If my mother were within earshot at this point in the story, she’d shrug off all the majesty: “It was the DTs.”

People ate that shit up.

We suspect y’all will eat up the rest of this story, as soon as you head over to Shenandoah to check it out.

  • Zach Bartlett will have a new story, “Excerpts from the Diary of Theodore Miro, Competitor on CryptoChefs Season 2,” out in Mad Scientist Journal, in December 2017.
  • Maurice Carlos Ruffin‘s story, “Beg Borrow Steal,” will be included in the anthology Mojo Rising, out from Sartoris Press in September 2017.
  • Janis Turk‘s story, “Flight Path,” is in the anthology, Mending for Memory, out now by New Laurel Review Press.
  • And Tad Bartlett‘s novella, Marchers’ Season, will see the world in print and e-book in 2018, as the L.A.-based literary journal Storylandia will devote a full issue to it.

Catching up with Peauxdunque

There have been a ton of great developments for the writers in the land of Peauxdunque over the last couple months, so before we get too far behind, here’s the news:

Emily Choate‘s great short story, “Eufala,” has been accepted for publication by Shenandoah, the sixty-seven-year-old journal that has published the likes of e e cummings, Dylan Thomas, W. H. Auden, James Merrill, Ezra Pound, William Faulkner. and Flannery O’Connor. Emily’s work will fit right in!
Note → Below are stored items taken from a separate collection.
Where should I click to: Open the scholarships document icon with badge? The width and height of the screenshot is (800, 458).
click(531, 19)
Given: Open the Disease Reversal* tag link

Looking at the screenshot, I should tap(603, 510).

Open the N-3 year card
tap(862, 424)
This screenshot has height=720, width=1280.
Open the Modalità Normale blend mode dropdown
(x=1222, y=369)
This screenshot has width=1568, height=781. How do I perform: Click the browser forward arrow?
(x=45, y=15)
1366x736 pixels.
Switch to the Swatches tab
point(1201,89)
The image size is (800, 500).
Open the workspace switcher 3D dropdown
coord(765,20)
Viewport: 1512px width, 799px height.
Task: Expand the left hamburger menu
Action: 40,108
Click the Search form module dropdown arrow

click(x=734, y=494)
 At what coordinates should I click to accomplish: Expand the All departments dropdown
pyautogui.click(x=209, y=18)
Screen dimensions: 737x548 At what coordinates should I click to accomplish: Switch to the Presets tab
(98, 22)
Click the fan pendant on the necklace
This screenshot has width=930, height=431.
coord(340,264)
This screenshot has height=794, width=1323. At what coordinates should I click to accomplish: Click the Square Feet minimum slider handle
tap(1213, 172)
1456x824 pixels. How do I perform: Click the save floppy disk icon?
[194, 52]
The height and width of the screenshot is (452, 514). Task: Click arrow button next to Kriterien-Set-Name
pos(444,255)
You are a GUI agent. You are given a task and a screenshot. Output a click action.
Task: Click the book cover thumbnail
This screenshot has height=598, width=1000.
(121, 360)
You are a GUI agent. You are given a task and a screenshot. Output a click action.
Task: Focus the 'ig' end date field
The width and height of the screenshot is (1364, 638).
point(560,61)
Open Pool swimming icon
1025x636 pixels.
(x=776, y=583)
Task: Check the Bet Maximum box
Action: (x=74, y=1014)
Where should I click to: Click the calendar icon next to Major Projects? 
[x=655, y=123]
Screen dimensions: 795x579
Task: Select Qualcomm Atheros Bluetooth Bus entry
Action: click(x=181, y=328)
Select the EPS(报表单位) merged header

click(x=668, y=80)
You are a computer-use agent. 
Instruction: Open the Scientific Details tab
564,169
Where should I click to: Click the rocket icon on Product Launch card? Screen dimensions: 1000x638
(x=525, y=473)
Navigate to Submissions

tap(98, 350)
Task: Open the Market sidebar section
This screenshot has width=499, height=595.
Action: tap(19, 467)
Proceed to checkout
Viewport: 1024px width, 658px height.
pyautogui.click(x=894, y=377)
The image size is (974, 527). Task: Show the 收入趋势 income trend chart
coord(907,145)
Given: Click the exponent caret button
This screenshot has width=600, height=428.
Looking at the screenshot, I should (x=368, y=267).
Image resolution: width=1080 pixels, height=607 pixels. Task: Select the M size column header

Peauxdunque writers have also aimed their pens at the current political times, with topical publications by Kelly Harris (“Resistance Must be Personal,” on after i was dead); Maurice Carlos Ruffin (“Talking in New Orleans in the Age of Trump,” a podcast republication of Maurice’s LitHub essay from last November, on the Racist Sandwich blog; and “The Effects of White Supremacy Are Non-Transferable,” on LitHub); and Alex Johnson (“Election Elegy 2016: A Carpenter’s Prayer on a Walnut Bed in the Woods,” on Flagpole), in addition to Tom Carson‘s regular cultural and political insights, which have moved from his old post at GQ to his new digs at Playboy (see, for example, his most recent essay, “Alternative Facts Will Rule the White House: Let’s Not Take the Bait“).

In other publication news, Maurice’s gentrification essay, “Transition in New Orleans,” has been published by Room 220; and his new critical take on Confederacy of Dunces, his essay “Ignatius in the New New Orleans,” was published by Louisiana Cultural Vistas. Also, Cassie Pruyn had her essay, “Report From the Field: Speaking Into Silences,” published at VIDA Review.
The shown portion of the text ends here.